WHAT THIS TASK INVOLVES: Repeat the listing below exactly. Pictures do not belong in the copy.

DATA UNDER STUDY:
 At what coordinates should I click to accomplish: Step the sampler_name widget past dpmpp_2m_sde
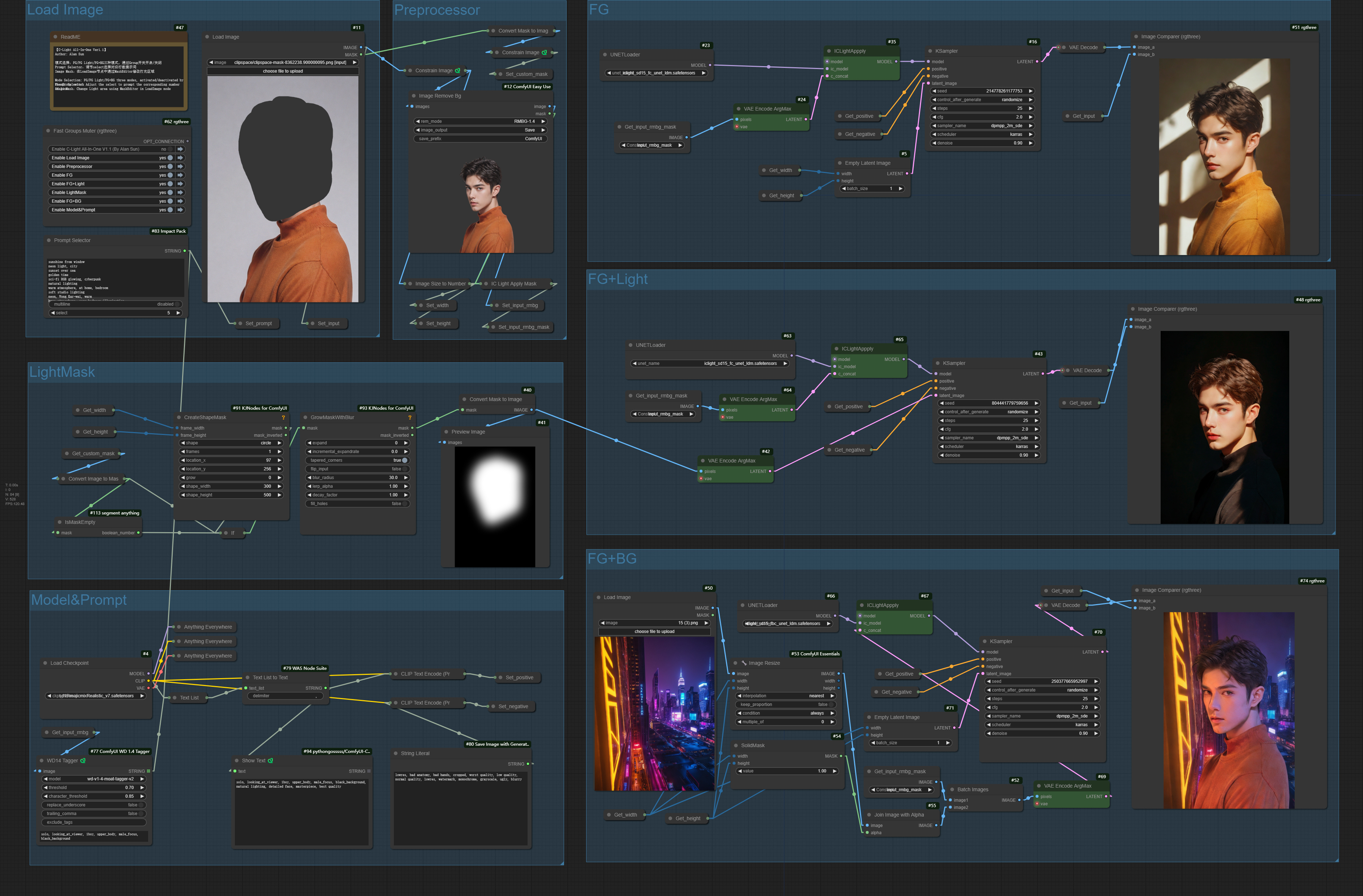pos(1030,125)
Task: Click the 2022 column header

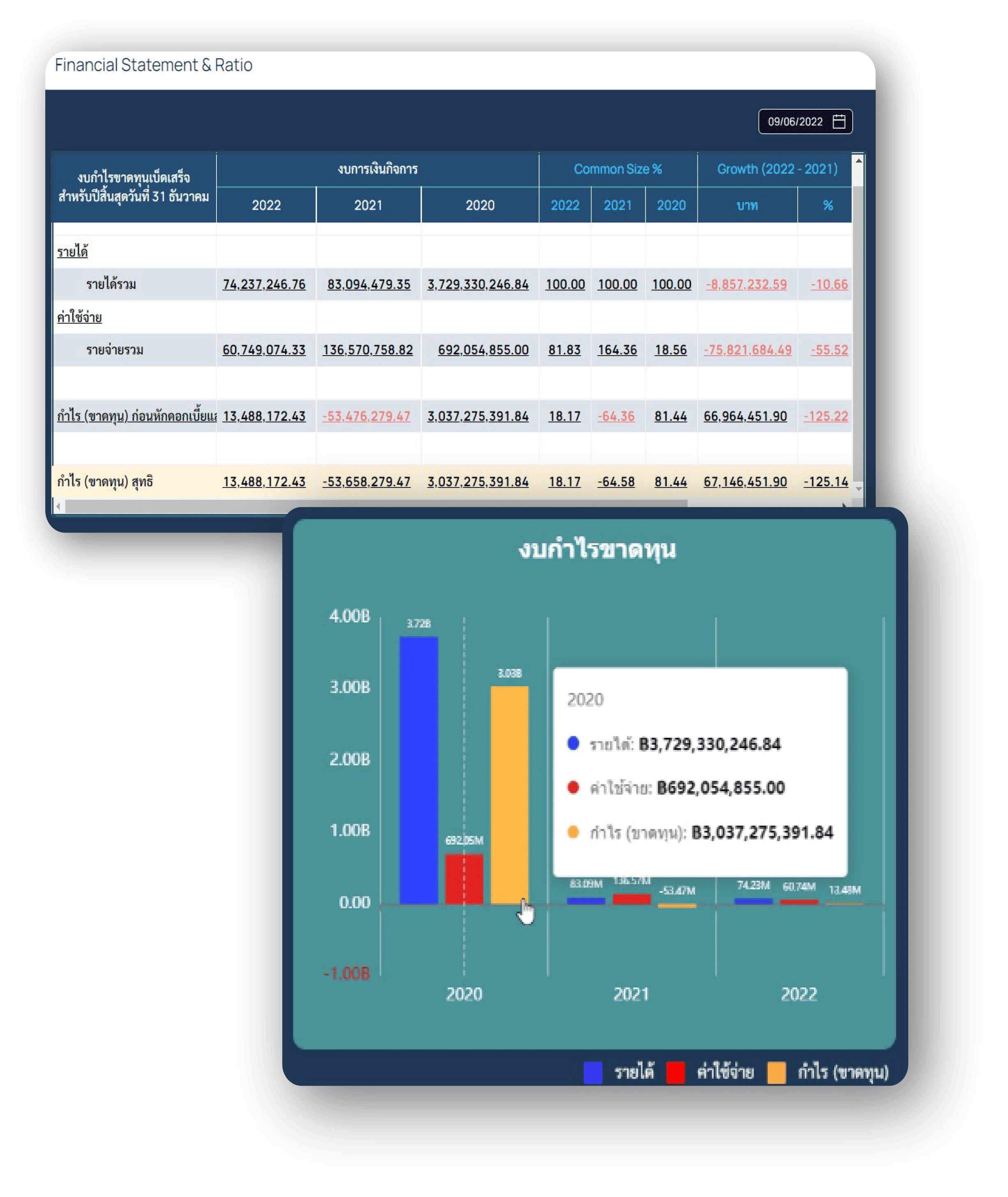Action: (266, 205)
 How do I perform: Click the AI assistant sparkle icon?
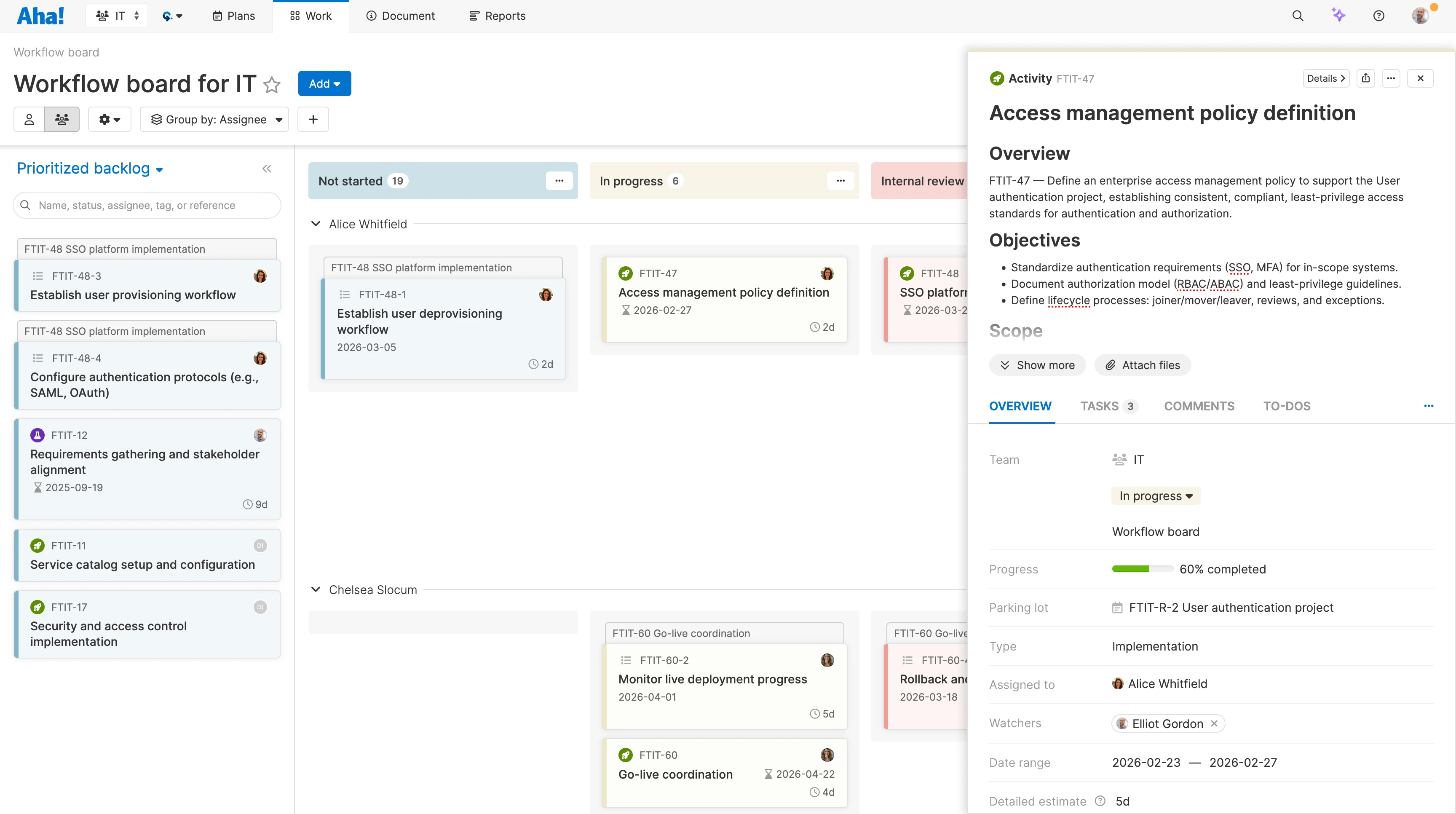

WORKED SOLUTION:
 At what coordinates should I click to accomplish: Step the sampler_name widget past dpmpp_2m_sde
pos(1030,125)
Task: Click the 2022 column header

Action: (266, 205)
 How do I perform: Click the AI assistant sparkle icon?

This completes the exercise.